There are an abundant number of studies documenting the underuse of evidence-based pharmacotherapy in the secondary prevention of vascular events after AMI.14 18–22 However there are far fewer studies documenting the role of optimal medical therapy on long-term survival in clinical practice.11 23–25

In the most recent report, Yan et al documented OMT use in 51.8% of patients in the Canadian ACS II registry (2002–3), which is compatible with our data.11 They further documented an absolute increase of 23% over the previous Canadian ACS I registry (1999–2001) at which time 28.9% of patients received OMT (p<0.001).

In their registry OMT use (all five drug classes) was associated with an 46% risk reduction (adj OR of 0.54) in comparison with using no or one drug. The use of two or three drugs was again associated with a less pronounced but still significant risk reduction of 35% vs no or one drug (OR 0.65). Both comparisons were highly significant. The effect size in the Canadian registry pointed into the same direction with on average greater reduction in mortality in SAMI. Furthermore the proportion of high-risk patients in SAMI receiving OMT was higher than that in the two Canadian registries.


The present dataset describes the course and outcome of a large sample of patients with either STEMI or NSTEMI in 79 hospitals throughout Germany and thus gives a pretty complete picture of clinical practice in Germany. Inherent in the observational study design, however, are a number of restrictions. Since this is not a randomised trial subjects who are more likely to get OMT may differ in variables (health awareness, exercise, social status) not obtained with the clinical case report form and bias arising from these differences can not be accounted for. Further to this, groups under consideration have been formed on the basis of variables that are themselves prone to bias. Therefore there is no possibility of differentiating whether differences in therapy led to a different outcome or patient characteristics leading to a particular choice of therapy might have influenced this outcome.
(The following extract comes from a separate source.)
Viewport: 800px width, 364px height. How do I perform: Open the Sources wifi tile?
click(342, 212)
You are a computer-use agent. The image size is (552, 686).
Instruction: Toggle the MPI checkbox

Finally the analysis presented in this paper may be compromised by below optimal completeness of data (85%). Data for critical endpoints were however available in 95% of cases, making a systematic distortion of results unlikely.


Secondary prevention of cardiovascular events is a cornerstone of the long-term prognosis of acute myocardial infarction. OMT with statins, aspirin, clopidogrel, β-blockers, ACE inhibitors/ARBs over 1 year was crude and, after adjusting for confounding baseline variables, associated with a significantly lower mortality. It is however prescribed in less than 50% of cases and every effort should be made to increase its use.
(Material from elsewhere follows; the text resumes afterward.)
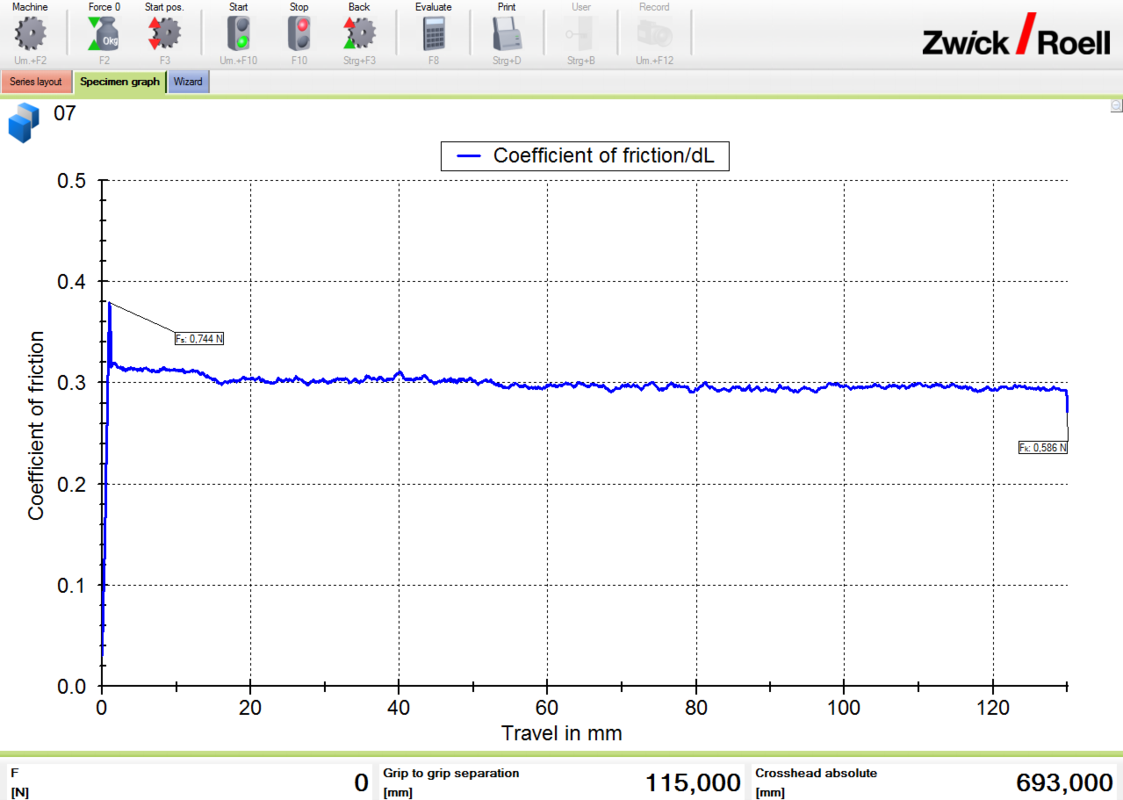Stop the test with red traffic light
1123x800 pixels.
pos(299,35)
We acknowledge the active participation of 79 hospitals and their staff throughout Germany. A full list of participating hospitals has been published.6



  • Funding The study has been funded by Solvay Pharma.

  • Competing interests SAMI was funded by an unrestricted educational grant from Solvay Arzneimittel, Hannover, Germany. Solvay had no active role in the preparation of neither this analysis nor the decision to publish the manuscript. UT, JS and PB have been actively involved in advisory boards and have received research grants of different pharmaceutical companies producing cardiovascular drugs for patients with acute myocardial infarction. The statistical analyses were performed by NB who is a named author on this manuscript.

  • Ethics approval This study was conducted with the approval of the Ärztekammer Westfalen-Lippe and the Westfälische Wilhelms Universität Münster.

  • Provenance and peer review Not commissioned; not externally peer reviewed.